Exercise brief: Update these lines by replacing "column header" with "column heading" wherever it occurs, leaving everything else unchanged, and omit the pictures from your answer.

Records shown:
————

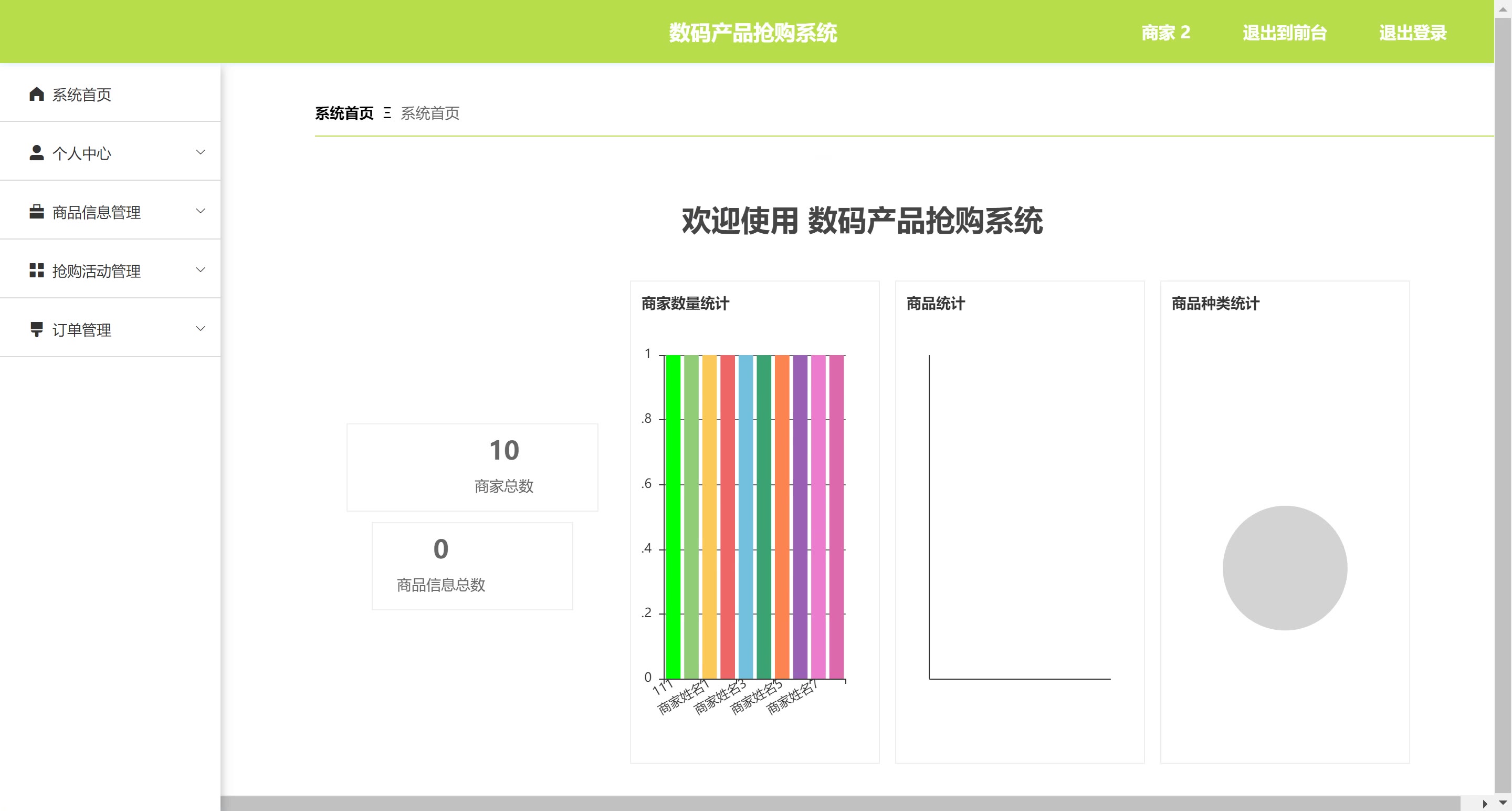Click the gray pie circle in 商品种类统计
The height and width of the screenshot is (811, 1512).
click(x=1284, y=568)
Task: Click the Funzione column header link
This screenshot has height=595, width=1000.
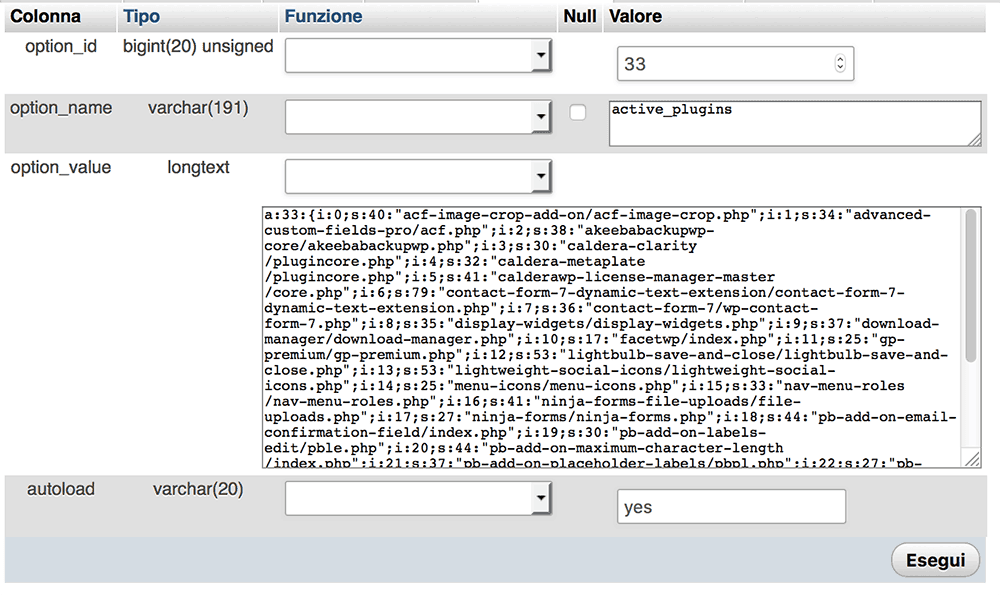Action: (323, 17)
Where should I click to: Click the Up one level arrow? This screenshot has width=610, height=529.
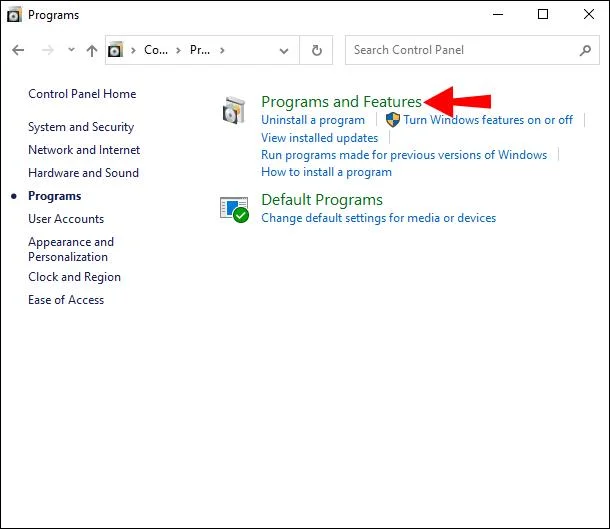click(x=92, y=50)
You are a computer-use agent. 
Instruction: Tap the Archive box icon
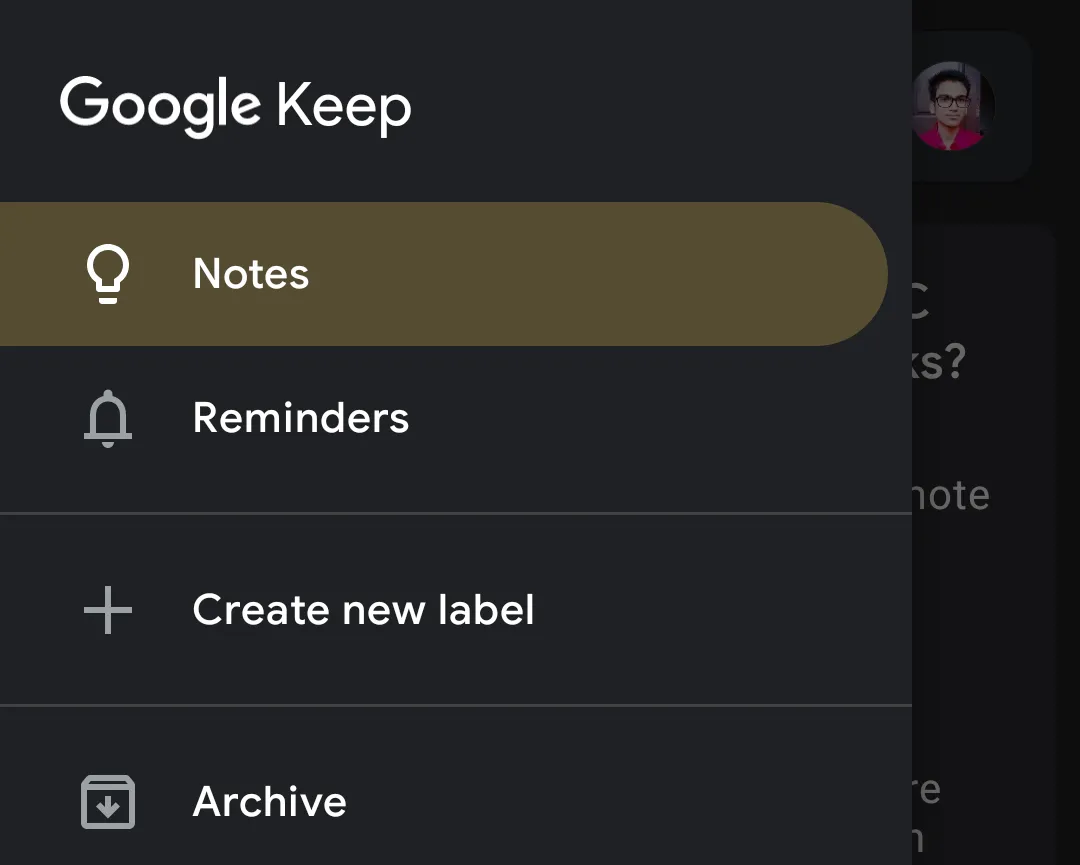pos(107,801)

————

Answer to the exercise:
Click the gray pie circle in 商品种类统计
The height and width of the screenshot is (811, 1512).
click(x=1284, y=568)
Task: Click the Funzione column heading link
This screenshot has height=595, width=1000.
Action: (323, 17)
Where should I click to: Click the Up one level arrow? This screenshot has width=610, height=529.
click(x=92, y=50)
You are a computer-use agent. 
Instruction: Tap the Archive box icon
pos(107,801)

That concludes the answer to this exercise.